The parking lot behind one of Ottawa’s trucking schools is packed with rows of trucks parked in perfectly parallel lines. These trucks are ready to hit the open road, but could rust while they wait: Canada is on the way to experiencing it’s worst driver shortage in history. Last month, Minister of State (Transport) Minister Steven Fletcher said the driver shortage could be a particular concern in the fast-growing Western provinces” and the economy.

If not addressed, driver shortages could become acute and a brake not just on your industry but on the wider economy,” Fletcher said in a speech to the Manitoba Trucking Association.

Ninety per cent of consumer goods are shipped by road, making the sight of empty trucks increasingly worrisome for industry professionals and owners. By the year 2020, the Conference Board of Canada estimates that the for-hire trucking industry will be short at least 25,000 drivers.

The supply gap is largely a result of an aging workforce deciding to permanently hand in their keys.
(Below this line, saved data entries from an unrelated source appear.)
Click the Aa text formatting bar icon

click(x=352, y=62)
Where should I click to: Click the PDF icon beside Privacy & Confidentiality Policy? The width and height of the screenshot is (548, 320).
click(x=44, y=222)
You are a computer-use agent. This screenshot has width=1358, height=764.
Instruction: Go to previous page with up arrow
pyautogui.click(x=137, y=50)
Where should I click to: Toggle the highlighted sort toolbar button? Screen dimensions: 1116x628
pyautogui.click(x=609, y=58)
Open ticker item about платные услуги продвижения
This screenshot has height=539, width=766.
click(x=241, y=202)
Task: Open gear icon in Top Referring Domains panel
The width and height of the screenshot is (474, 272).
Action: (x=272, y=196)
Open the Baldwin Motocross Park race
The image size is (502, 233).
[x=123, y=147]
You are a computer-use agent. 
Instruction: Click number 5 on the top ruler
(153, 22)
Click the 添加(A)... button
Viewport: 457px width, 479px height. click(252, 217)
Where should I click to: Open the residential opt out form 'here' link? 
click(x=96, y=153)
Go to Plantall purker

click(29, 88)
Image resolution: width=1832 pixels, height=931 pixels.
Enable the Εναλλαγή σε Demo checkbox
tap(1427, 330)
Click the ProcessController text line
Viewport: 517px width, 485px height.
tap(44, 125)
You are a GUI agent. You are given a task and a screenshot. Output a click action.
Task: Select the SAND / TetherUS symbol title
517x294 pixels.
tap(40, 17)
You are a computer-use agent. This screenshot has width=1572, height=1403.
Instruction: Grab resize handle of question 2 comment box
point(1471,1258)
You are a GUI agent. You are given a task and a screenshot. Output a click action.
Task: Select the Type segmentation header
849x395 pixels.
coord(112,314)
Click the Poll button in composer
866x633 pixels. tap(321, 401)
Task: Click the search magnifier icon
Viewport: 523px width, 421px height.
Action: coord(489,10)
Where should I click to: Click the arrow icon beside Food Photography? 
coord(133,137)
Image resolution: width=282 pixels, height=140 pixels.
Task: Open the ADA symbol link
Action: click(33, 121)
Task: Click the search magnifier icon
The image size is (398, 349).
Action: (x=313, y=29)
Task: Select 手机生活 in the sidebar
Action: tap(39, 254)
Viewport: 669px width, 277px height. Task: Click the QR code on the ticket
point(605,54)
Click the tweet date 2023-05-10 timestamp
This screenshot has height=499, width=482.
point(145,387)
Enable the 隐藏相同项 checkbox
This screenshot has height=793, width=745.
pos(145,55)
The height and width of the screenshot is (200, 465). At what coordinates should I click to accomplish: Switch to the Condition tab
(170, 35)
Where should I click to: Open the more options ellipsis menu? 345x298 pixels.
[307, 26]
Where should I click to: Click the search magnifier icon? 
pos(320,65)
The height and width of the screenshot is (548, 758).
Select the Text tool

Since the 1990s, the average age of truck drivers has increased by 4 years to 44. Although truckers routinely stay in the driver’s seat until age 70 or 80, mid-career drivers can hurt a company’s bottom line.

“If they are 38, they only have 30 years or something of driving years left in them,” said Vijay Gill, lead research for the Conference Board’s report. “Every 25-year-old replaces 1.5 of those older people, assuming they’ll stay in the industry.”

Industry experts like Brian Adams, Owner of Cross Roads Training Academy, agree saying most of their students are in the “second career training program”, a stream of people who have already had two or three careers.

After years of contract jobs as an electrician, followed by countless layoffs, Edgar Castro decided to enter the truck driving industry just like his father.

“I got tired of being laid off all the time, so I decided to switch careers and do something that will keep me busy,” said Castro

But in recent years, schools have also seen younger individuals — some straight out of high school — seriously consider the trucking industry as their first and only career. This is a major shift from two decades ago.

Some schools, like Cross Roads, have seen enrollment increase over the last few years. When the economy takes a downturn, as it did in 2008, the trucking industry soars.

“What industry can you get into after 6 weeks of training and get $50,000 to $55,000 your first year?” said Gary Paquette, a 35-year trucking veteran and teacher.
There are more jobs available than people to fill them now, meaning graduates of truck training schools are almost guaranteed a job, especially in the long-haul industry.

“The jobs are there, so why not go to where the job is instead of taking the chance on a job that may not still be there,” Paquette said.

In a report released in late February, the Conference Board said that 24 per cent of trucking firms reported a shortage of staff. As a result, companies are working aggressively to attract recruits, offering then more competitive benefit packages; flexible work schedules; and even allowing drivers to bring their families along for the trip.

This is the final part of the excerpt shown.